これは名案だと思い、その翌日に早速YouTubeチャンネルを開設し初の動画投稿をしてみた。将棋も人生も割と勢い重視の棋風だ。投稿日は2016年4月26日と記録されている。
YouTubeを始めるに当たって直感的に重要だと思ったことが二つある。
1、毎日動画投稿すべし、継続は力なり
2、負けた動画も投稿すべし

初めて録った動画は、将棋ウォーズでネット対戦をしながら、実況解説するという内容のものだ。
当時将棋の勉強を全くしていなかったこともありその将棋はひどい内容で、あまりにも恥ずかしい逆転負けだった。
こんなひどい動画をわざわざ投稿して恥をかかないといけない意味が分からなかったが、とにかく投稿し将棋YouTuberとしての初手を指した。
投稿を始めた当初はほんのわずかな再生回数だったが毎日動画を録って投稿していると、一ヶ月ほど経った頃に段々再生回数やチャンネル登録者数が伸び始めた。

YouTubeで再生回数を増やすには、他の動画の関連動画に表示されたりおすすめ動画に表示されたりというように、YouTube内部の仕組みに好かれることが非常に大事だ。
どれほど良質な動画を投稿しても、見つけてもらえなければ見てもらえない。
見つけてもらうため、つまりYouTube内部の仕組みに好かれるために、毎日動画を投稿するのは基本的な手法だと思われる。
また視聴者との関わりとしても単純接触効果※4によって、動画を目にする回数が増えるほど親しみを感じていただけるだろう。

動画投稿者は人それぞれタイプがあり、視聴者第一で考える方、再生回数第一の方、自分の楽しさ第一の方など、十人十色で面白いところだと思う。
個人的にはアマ時代にYouTubeで活動する上で「自分にとって将棋が強くなるための時間になっているかどうか」を重視していた。
そのため動画編集にかける労力は極力少なくし、強豪と対戦する動画を多く投稿してきた。
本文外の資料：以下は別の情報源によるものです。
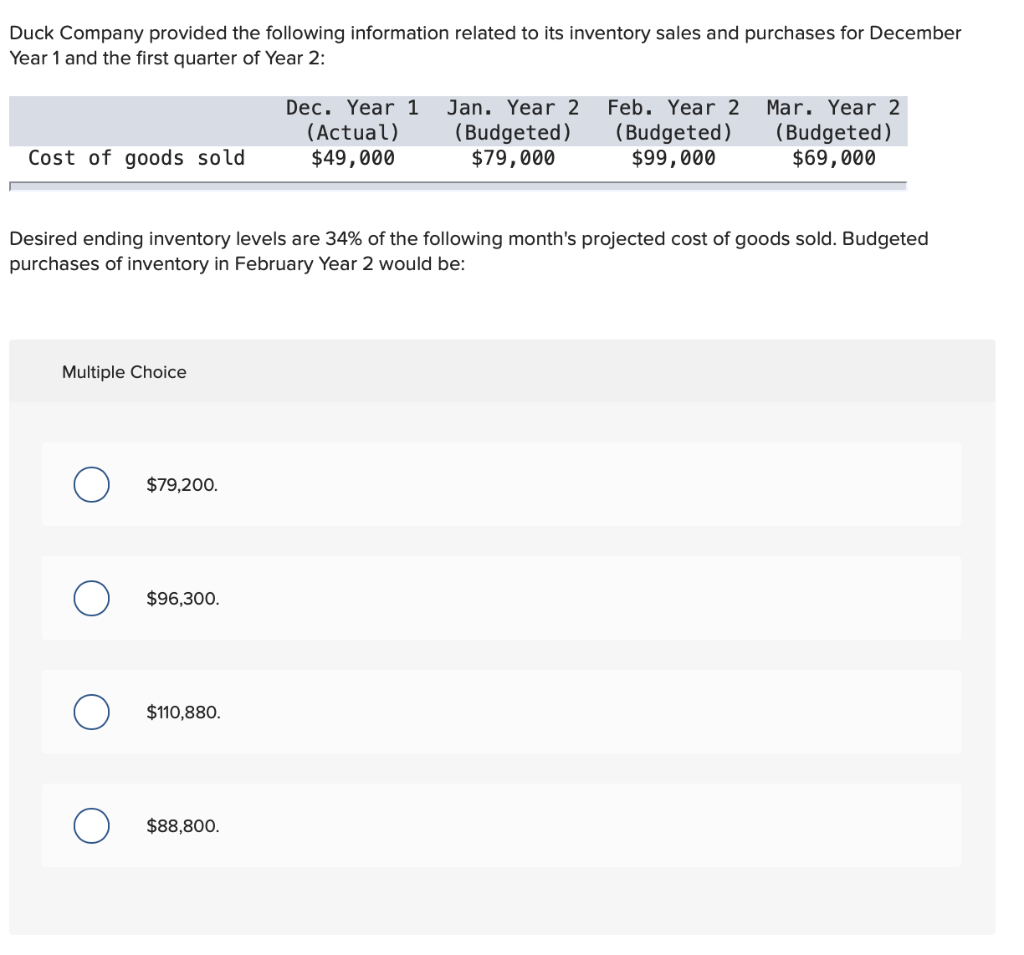Click the $79,200 answer text label
1024x955 pixels.
[182, 485]
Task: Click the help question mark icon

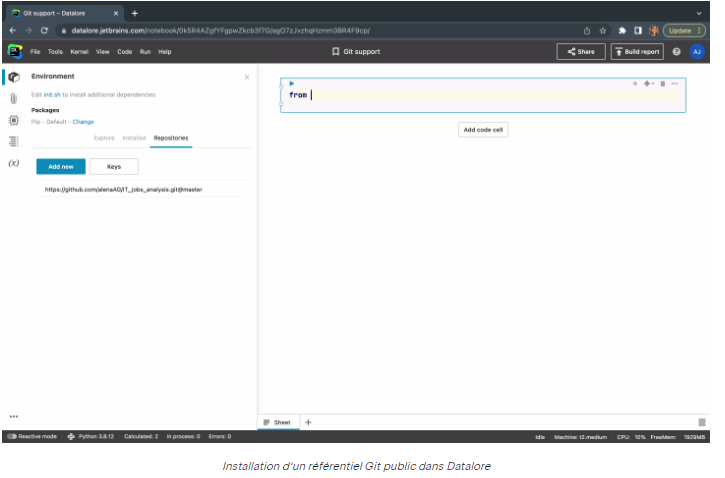Action: [676, 51]
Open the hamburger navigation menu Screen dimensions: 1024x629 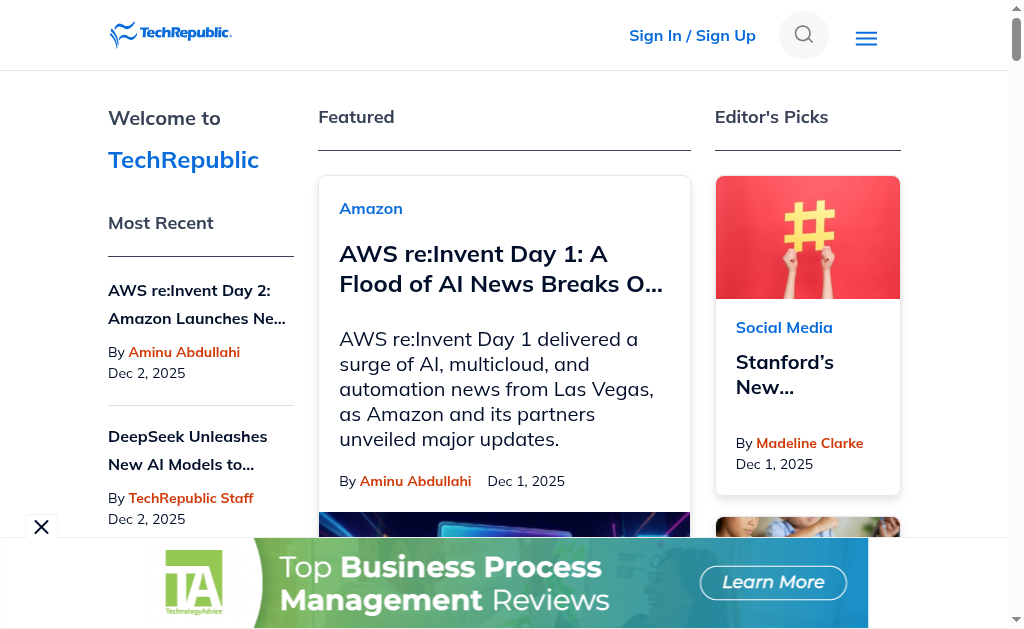click(x=866, y=39)
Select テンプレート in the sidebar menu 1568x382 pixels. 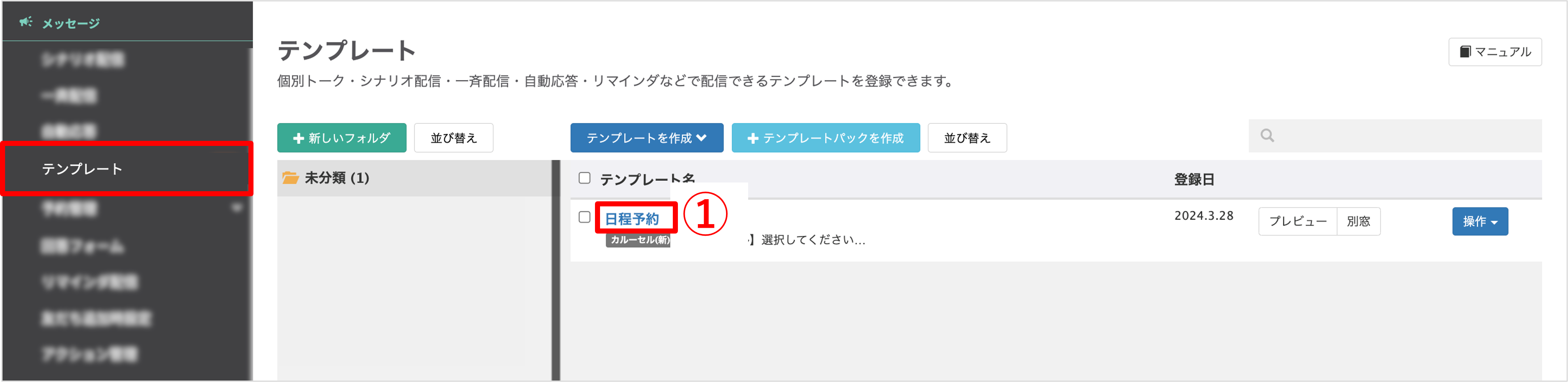tap(127, 168)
プロになった今もその名残はある。

ただ需要があるかどうかは別問題で、YouTube視聴者の方はアマ初段までの方が圧倒的に多いため、初級者向けの講座は抜群にウケが良い傾向がある。
私はかなりのものぐさで、講座系の動画は作成に労力がかかるので正直あまり好きではないが、今後好きになっていきたい所存だ。
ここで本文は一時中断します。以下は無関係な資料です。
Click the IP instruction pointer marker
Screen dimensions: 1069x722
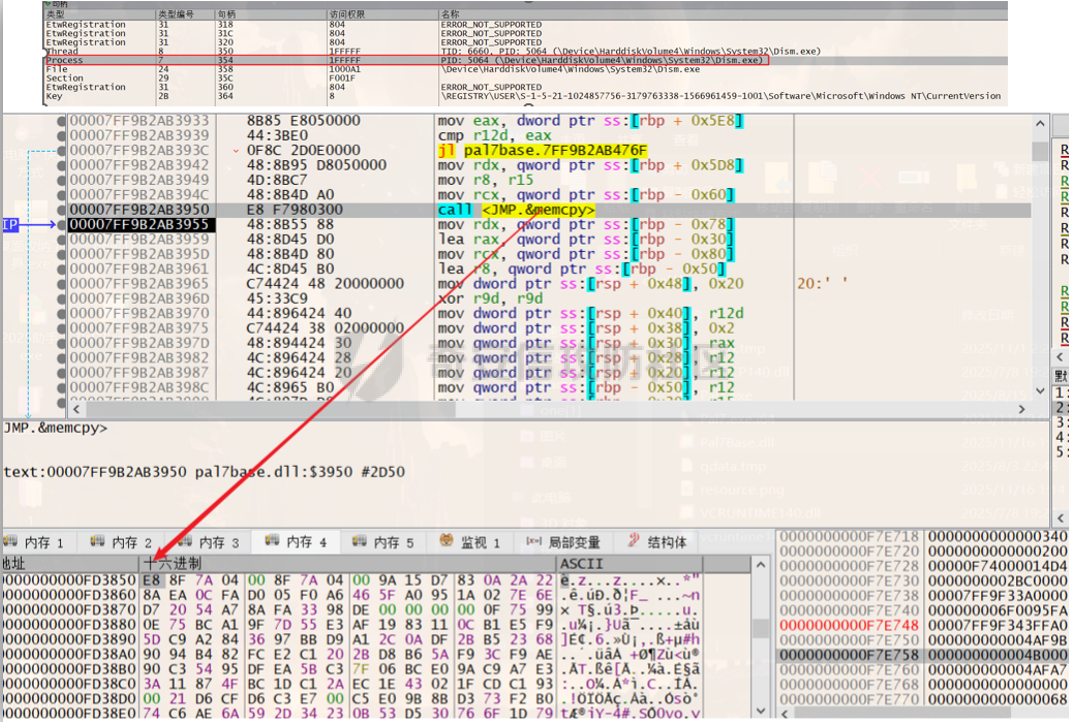pos(10,224)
動画投稿を開始した1年後から将棋大会へ参加し始め、4年後にはなぜかプロ入りすることができ、本欄に拙文を載せていただいている。
アマ時代から将棋へのモチベーションを高く持つことができたのも、視聴者の存在があってこそで心より感謝いたしております。
今回は昔話とYouTubeの話を書かせていただきました。
今も動画投稿を続けておりますので、よろしければチャンネル登録お願いします!(宣伝してしまい申し訳ありません)

【アゲアゲ将棋実況】
https://www.youtube.com/channel/UCumepnTtqL4apOScbzzVxCg

20210725折田四段・YouTube写真

※1 HearthStoneというカードゲーム。当時無課金でレジェンドランクまで行けて嬉しかった。
※2 2016年3月5日に行われた佐々木大地三段(現五段)との一戦。2局目の山本博志三段(現四段)との対局にも勝利し気分よく退会した。自慢してすみません。
※3 クレープリー・スタンド シャンデレールというお店。めちゃめちゃおいしい。梅田にも店舗がある。
※4 心理学用語で、繰り返し接すると好意度や印象が高まるという効果。